Mikhail Bakhtin explains how the carnivalesque in comedy stems from the jesting that took place at medieval feasts and markets. Comedy fit into these occasions through a need for relief for the public from their living conditions, “[the feasts] were the second life of the people, who for a time entered the utopian realm of community, freedom, equality, and abundance.” (9) It was also a mode of momentary power for common people who were able to mock others and the social structure that they lived in without serious consequences. The dynamic of comedy in the feast was striking, “the tone of the feast was monolithically serious and why the element of laughter was alien to it”, Bakhtin suggests that humankind’s nature is to be festive, and the seriousness of the feasts could not outweigh that.

More specifically looking at the ways people would jest at these feast and markets, Bakhtin explains that part of these performances was based on “giants, dwarfs, monsters, and trained animals” (5).
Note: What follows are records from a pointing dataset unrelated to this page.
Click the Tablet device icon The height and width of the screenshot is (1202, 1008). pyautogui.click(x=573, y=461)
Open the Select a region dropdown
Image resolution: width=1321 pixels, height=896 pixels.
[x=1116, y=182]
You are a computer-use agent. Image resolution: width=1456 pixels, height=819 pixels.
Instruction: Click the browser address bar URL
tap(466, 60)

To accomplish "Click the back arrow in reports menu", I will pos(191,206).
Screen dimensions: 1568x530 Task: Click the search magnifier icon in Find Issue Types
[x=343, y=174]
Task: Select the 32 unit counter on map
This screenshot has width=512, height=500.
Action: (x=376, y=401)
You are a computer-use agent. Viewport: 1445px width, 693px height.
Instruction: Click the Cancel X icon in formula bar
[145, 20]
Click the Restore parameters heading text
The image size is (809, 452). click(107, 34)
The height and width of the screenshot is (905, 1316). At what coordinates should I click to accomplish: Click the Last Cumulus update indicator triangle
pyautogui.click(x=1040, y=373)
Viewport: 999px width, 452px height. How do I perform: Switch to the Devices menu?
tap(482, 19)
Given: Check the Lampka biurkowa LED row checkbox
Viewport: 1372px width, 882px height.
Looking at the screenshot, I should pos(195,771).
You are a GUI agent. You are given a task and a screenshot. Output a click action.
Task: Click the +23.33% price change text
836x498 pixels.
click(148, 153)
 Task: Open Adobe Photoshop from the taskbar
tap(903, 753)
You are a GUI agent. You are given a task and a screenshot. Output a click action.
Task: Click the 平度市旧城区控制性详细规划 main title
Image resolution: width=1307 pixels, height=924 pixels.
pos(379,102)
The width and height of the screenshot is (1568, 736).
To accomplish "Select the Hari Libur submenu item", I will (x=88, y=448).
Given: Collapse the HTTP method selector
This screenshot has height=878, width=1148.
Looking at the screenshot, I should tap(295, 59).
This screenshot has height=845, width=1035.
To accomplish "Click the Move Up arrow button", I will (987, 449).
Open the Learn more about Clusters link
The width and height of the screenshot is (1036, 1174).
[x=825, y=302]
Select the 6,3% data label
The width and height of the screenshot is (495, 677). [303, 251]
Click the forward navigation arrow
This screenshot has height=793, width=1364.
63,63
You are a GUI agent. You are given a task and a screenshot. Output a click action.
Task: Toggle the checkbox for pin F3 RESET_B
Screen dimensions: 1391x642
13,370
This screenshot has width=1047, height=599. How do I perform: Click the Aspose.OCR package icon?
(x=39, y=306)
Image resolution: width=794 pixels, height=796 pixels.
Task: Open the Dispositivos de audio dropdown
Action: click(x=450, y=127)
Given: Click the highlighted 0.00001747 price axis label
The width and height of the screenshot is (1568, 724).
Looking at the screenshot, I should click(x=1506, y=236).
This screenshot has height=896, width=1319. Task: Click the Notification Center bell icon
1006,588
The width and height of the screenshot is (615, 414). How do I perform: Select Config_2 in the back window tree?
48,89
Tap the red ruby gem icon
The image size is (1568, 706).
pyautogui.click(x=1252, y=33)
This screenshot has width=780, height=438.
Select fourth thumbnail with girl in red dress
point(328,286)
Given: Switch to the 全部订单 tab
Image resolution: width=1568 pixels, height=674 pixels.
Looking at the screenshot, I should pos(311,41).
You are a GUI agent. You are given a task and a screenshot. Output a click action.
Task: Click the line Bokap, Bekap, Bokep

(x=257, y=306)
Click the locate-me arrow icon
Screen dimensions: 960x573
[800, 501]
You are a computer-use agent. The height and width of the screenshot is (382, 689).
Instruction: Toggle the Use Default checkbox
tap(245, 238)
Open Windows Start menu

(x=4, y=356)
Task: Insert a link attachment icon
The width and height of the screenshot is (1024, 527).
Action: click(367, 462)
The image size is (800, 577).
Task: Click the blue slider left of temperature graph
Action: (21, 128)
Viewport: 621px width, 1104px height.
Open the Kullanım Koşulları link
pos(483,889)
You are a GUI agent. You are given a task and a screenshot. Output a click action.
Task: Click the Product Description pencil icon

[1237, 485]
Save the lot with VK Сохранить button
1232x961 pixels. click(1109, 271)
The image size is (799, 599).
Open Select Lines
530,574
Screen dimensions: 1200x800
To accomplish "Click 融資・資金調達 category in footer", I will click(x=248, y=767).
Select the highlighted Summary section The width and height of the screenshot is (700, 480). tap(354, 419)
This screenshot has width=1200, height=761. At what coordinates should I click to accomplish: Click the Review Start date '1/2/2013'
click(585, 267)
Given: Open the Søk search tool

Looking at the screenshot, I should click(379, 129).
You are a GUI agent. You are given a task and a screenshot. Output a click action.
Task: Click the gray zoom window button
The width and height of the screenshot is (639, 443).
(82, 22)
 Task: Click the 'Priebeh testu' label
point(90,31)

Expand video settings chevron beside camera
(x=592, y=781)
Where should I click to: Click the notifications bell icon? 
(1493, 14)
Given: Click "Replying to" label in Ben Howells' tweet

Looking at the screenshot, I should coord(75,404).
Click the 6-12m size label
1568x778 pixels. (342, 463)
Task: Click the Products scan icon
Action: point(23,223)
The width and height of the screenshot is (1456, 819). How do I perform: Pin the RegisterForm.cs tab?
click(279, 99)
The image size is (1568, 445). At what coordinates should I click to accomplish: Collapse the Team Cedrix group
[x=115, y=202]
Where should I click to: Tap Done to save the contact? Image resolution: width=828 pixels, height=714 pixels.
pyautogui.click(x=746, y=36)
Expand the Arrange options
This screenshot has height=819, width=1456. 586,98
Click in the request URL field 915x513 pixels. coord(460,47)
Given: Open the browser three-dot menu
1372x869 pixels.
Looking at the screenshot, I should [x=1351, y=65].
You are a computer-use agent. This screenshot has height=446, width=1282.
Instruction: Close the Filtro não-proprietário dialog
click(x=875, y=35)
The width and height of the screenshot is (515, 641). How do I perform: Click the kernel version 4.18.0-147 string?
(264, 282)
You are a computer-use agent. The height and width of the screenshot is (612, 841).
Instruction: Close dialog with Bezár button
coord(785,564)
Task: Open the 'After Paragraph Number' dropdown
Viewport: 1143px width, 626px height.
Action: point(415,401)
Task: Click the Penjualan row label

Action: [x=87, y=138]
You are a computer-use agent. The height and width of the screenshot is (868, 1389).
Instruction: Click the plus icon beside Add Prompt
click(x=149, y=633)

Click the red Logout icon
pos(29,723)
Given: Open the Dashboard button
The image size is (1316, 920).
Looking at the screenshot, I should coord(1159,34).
This was building on what would have been a spectacle for most people to see, i.e. those with uncommon physical appearances and the differently abled. While it is sad to think of people being treated this way, we have not strayed far in modern times. Not only do we have the obvious example of The Greatest Showman’s glorification of PT Barnum’s treatment of people with uncommon physical traits, but specifically for the use of comedy, there is the example of Hanson from Scary Movie 2.

Hanson, a butler with a hand deformity, is used for comedy via his creepy personality, but more infamously via his hand. The hand is the butt of many jokes, many of which rely on the assumption that the viewer is disgusted and even scared by the hand. Twenty-four years later, audiences are more likely to see the problem with this and be shocked by such a joke rather than amused. This use of a person with a physical deformity as a spectacle and mode of comedy is not only a direct continuation of a trope that was a present in the medieval times, but it also highlights the same function of comedy in a serious setting. The premise of the Scary Movie franchise is to make fun of a genre that often takes itself too seriously. We can see the use of a visual spectacle, especially one that subverts the audience’s expectations, in diffusing the tension of a typical horror scene.

On top of this, the specific spectacle that is the butler is used for comedy in a “grotesque” way, by Bakhtin’s explanation of the term. Bakhtin explains how the grotesque comes from degradation, more explicitly “the lower stratum of the body, the life of the belly and the reproductive organs; it therefore relates to acts of defecation and copulation, conception, pregnancy, and birth.” (21). In order to double down on the audience’s perception of Hanson as disgusting, focus is drawn to his behind, with him bumping into things with it and passing gas. In one character, Scary Movie 2 manages to exemplify both the carnivalesque and the grotesque.

 

 

Mikhail Bakhtin, “Introduction,” Rabelais and His World (Bloomington: Indiana, 1984), 4-30.